Tiziana Colombo: per voi, Nonnapaperina

Articolo scritto da
Tiziana Colombo

Pubblicato il
20/06/2016 alle 08:29

mozzarella senza lattosio

Mozzarella senza lattosio: tutto quello che c’è da sapere

La mozzarella senza lattosio è una di quelle soluzioni che riportano serenità a tavola quando il latte e i suoi derivati iniziano a creare qualche disagio. Fresca, delicata e versatile, si può utilizzare nella caprese, sulla pizza, nelle torte salate oppure in un semplice piatto estivo con pomodori e basilico. Per chi deve convivere con l’intolleranza al lattosio, poterla scegliere significa non rinunciare a uno dei sapori più familiari della nostra cucina.

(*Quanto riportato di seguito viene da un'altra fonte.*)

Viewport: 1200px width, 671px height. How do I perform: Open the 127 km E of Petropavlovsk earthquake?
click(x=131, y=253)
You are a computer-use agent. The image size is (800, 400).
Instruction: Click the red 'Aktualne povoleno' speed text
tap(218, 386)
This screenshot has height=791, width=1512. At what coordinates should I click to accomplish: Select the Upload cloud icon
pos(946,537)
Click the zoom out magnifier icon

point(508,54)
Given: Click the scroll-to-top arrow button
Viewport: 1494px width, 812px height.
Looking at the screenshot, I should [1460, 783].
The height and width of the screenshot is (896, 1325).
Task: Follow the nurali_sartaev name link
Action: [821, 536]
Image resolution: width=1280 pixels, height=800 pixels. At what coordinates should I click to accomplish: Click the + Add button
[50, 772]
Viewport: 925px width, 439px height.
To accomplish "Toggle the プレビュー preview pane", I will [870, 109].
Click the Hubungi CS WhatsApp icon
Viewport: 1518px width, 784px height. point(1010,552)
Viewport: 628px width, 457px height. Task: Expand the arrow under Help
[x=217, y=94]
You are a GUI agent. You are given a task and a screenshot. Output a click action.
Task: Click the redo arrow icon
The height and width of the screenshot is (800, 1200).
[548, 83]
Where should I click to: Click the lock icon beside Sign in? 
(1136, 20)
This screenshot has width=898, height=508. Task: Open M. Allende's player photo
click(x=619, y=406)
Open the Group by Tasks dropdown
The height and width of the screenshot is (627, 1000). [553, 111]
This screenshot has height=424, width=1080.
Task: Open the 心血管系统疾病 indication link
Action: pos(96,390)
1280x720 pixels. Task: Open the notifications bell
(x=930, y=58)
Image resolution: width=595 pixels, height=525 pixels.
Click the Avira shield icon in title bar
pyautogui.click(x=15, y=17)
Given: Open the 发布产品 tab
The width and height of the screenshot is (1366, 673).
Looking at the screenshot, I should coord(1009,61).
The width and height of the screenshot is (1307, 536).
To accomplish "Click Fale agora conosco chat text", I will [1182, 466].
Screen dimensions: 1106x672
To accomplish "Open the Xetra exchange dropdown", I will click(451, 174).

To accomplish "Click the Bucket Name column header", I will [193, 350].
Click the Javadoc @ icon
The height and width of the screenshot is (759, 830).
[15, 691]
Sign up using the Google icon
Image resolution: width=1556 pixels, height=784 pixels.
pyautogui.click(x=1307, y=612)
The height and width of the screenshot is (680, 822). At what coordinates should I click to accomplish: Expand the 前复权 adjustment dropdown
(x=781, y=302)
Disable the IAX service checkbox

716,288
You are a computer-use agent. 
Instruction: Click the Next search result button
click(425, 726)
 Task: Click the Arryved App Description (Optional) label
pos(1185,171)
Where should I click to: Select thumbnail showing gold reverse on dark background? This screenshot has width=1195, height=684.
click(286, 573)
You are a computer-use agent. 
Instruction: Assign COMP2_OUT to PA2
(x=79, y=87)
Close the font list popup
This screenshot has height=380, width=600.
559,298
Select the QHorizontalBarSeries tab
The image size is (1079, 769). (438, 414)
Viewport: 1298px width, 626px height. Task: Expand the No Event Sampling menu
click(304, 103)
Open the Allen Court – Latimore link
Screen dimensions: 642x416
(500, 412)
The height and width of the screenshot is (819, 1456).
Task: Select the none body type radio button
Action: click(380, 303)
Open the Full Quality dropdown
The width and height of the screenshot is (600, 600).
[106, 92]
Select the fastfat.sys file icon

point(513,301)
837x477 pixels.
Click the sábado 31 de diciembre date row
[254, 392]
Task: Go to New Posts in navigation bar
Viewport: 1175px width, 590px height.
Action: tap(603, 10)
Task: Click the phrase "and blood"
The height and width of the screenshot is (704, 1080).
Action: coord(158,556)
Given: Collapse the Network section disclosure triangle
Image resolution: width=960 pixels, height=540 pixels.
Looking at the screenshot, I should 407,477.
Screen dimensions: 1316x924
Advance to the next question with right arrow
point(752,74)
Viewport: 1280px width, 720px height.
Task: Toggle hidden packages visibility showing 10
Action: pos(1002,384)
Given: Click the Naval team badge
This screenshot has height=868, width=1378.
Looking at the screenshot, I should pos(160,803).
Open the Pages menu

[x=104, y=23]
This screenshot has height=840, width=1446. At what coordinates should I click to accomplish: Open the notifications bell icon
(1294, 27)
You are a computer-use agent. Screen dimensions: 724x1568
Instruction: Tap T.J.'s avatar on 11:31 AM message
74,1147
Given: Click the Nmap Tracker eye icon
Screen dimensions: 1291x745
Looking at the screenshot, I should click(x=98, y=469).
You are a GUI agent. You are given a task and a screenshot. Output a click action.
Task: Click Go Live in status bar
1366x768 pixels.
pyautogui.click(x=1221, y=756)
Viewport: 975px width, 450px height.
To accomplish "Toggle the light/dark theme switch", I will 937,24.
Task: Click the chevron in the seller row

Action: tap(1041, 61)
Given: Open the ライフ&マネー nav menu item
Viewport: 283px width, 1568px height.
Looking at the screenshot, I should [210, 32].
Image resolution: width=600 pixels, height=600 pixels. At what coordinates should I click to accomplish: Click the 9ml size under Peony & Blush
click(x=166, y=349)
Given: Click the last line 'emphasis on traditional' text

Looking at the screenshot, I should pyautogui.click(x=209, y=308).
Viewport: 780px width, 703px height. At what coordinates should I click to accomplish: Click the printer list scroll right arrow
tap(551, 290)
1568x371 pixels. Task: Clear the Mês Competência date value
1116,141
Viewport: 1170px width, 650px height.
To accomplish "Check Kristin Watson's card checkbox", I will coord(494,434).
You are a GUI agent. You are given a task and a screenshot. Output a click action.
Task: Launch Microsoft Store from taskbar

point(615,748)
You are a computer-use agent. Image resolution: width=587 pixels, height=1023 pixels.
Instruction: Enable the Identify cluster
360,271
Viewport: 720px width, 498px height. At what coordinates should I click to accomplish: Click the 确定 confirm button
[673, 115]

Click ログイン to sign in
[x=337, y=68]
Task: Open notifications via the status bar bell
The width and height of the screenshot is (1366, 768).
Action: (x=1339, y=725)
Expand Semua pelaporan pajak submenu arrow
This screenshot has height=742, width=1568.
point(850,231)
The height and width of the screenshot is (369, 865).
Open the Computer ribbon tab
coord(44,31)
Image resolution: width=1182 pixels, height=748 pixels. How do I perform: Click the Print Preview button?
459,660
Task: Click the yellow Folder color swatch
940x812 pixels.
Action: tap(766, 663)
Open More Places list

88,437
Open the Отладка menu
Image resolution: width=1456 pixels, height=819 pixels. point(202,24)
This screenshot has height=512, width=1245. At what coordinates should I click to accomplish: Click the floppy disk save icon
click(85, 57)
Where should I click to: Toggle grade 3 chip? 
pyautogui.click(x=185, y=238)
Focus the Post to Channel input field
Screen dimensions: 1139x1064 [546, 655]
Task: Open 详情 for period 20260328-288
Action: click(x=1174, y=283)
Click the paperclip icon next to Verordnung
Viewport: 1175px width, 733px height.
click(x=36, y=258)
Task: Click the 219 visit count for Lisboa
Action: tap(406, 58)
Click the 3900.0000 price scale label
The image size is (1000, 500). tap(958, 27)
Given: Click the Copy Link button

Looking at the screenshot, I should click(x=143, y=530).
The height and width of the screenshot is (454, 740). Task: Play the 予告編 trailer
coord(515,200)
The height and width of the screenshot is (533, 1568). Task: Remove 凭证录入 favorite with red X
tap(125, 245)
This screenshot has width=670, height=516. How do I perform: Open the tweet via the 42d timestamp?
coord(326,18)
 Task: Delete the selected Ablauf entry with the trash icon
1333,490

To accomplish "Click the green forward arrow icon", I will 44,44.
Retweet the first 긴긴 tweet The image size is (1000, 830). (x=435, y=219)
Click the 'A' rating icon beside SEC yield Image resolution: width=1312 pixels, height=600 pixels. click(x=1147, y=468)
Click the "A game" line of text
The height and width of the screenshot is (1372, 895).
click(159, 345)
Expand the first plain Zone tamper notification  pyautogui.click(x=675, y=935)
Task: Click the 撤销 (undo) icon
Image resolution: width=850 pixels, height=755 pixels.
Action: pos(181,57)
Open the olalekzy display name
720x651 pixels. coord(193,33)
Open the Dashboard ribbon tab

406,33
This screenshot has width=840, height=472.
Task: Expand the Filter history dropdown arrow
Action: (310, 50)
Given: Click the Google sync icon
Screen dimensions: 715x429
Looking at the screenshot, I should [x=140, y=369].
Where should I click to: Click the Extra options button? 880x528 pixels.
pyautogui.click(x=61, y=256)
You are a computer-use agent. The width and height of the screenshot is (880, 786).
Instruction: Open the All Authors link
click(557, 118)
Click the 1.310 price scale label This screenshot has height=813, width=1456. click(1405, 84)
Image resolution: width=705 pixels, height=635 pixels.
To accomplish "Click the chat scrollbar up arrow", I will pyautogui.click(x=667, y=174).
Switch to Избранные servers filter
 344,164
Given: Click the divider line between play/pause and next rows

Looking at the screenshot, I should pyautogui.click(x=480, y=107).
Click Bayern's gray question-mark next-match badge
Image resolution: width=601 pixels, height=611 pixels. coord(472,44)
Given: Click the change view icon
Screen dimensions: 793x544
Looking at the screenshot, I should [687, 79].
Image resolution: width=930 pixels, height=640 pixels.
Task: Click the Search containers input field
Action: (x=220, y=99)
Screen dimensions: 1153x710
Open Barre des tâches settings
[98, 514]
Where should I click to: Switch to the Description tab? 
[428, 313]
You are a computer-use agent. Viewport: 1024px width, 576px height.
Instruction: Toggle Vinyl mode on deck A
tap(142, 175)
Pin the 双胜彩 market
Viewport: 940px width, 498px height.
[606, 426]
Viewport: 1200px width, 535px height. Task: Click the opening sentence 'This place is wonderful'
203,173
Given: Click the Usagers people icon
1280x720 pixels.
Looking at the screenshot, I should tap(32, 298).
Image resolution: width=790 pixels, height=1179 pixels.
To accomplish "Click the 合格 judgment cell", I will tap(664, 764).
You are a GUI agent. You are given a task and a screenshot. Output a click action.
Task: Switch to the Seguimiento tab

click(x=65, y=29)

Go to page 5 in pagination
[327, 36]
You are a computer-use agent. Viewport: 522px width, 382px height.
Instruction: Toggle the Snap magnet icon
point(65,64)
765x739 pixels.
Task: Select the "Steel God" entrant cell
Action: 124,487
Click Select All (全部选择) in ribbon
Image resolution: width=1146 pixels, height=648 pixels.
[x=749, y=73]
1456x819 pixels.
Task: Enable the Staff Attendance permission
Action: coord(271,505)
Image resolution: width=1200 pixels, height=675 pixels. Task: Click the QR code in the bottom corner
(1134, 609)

Intorno a questo prodotto, però, nascono spesso molte domande: la mozzarella contiene lattosio? La versione delattosata è davvero diversa da quella classica? La mozzarella senza lattosio fa male? E ancora: chi è celiaco deve cercare necessariamente una mozzarella con la scritta senza glutine? Sono dubbi comprensibili, soprattutto quando si acquistano prodotti destinati a esigenze alimentari specifiche.

La prima cosa da sapere è semplice: la mozzarella senza lattosio resta un prodotto ottenuto dal latte. Il lattosio viene scisso grazie all’azione dell’enzima lattasi, ma le proteine del latte rimangono presenti. Per questo può essere adatta a chi è intollerante al lattosio, mentre non è indicata per chi ha un’allergia alle proteine del latte, salvo diversa indicazione dello specialista.

Da ricordareLa mozzarella senza lattosio non è automaticamente meno calorica, più leggera o migliore per tutti. Il suo vantaggio principale riguarda chi ha difficoltà a digerire il lattosio. Per chi non è intollerante, resta semplicemente un’alternativa dal gusto molto simile alla mozzarella tradizionale.

Vale anche un’altra regola importante: non tutte le persone intolleranti reagiscono nello stesso modo. C’è chi tollera piccole quantità di lattosio e chi, invece, avverte fastidi anche dopo assaggi molto contenuti. Leggere l’etichetta, conoscere la propria tolleranza e confrontarsi con un professionista in caso di sintomi persistenti è sempre il modo più sensato per continuare a mangiare con piacere e tranquillità.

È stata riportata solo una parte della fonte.